Perte d’un mois de rente!
L’USS rappelle que les rentes du 2e pilier «sont en chute libre depuis au moins une décennie». Et de préciser qu’après les faibles taux d’intérêt et les baisses extrêmes des taux de conversion, la situation s’aggrave encore en raison de la non-compensation du renchérissement dans les caisses de pension. La conséquence concrète sera que les salariés partant à la retraite à la fin de 2024 perdront l’équivalent d’un mois complet de rente! Et la faîtière d’avertir: «Même une baisse du taux de conversion minimal n’est plus une option.» Pour l’USS, cette révision va «arnaquer» ceux qui travaillent alors que les prestataires, les caisses de pension et les assureurs vie en bénéficieront. Des prestataires qui aujourd’hui déjà prélèvent environ 7 milliards de francs par année pour la gestion du 2e pilier.

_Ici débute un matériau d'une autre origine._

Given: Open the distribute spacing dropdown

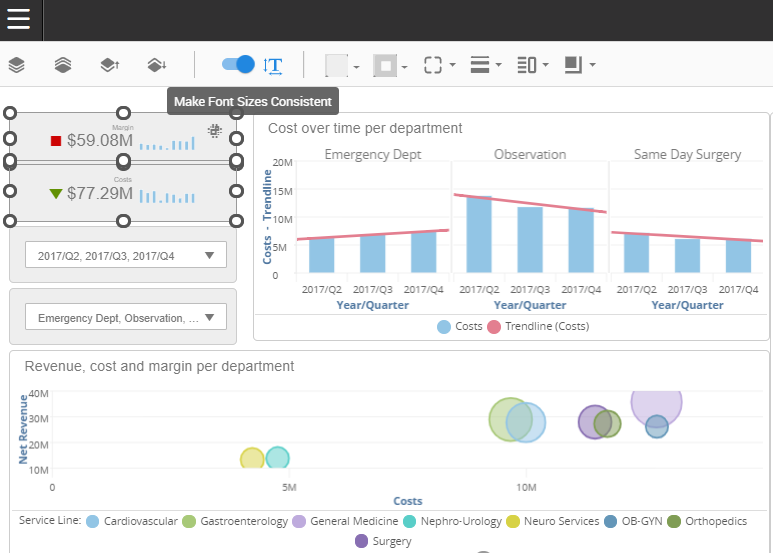Looking at the screenshot, I should click(x=532, y=65).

L’USS s’apprête à combattre «avec véhémence» un projet de démantèlement de la LPP, qui pour l’heure prévoit une hausse des cotisations de l’ordre de 3 milliards de francs pour des rentes plus basses. Elle annonce d’ores et déjà qu’un tel projet – qui revient devant les deux Chambres du Parlement lors de la session de printemps débutant le 27 février – sera contesté par référendum: «Les gens qui travaillent décideront dans les urnes s’ils veulent verser 3 milliards de francs supplémentaires dans les caisses de pension pour obtenir, au final, une rente moins élevée, ou s’ils préfèrent financer une 13e rente AVS.»
Initiative BNS suspendue
La nouvelle a été annoncée par le président de l’Union syndicale suisse (USS) juste avant les discussions de la Commission de la sécurité sociale du Conseil national sur la LPP. Par voie de presse, Pierre-Yves Maillard a informé de la suspension de l’initiative sur la BNS lancée par les syndicats en mai 2022. Le texte, demandant qu’une part des bénéfices de la Banque nationale suisse (BNS) soit versée à l’AVS, a déjà récolté 70000 signatures, sur les 100000 requises. Le président de l’USS justifie cette décision d’un côté en raison de la perte de quelque 132 milliards enregistrée l’an passé par la BNS, après des années de bénéfices faramineux, et par le très probable lancement du référendum contre la réforme LPP 21 qui nécessitera des forces. Le comité de l’USS en a décidé ainsi. Partie prenante de la faîtière syndicale, Unia a aussi donné son accord à cette suspension de la récolte de signatures sur l’initiative BNS.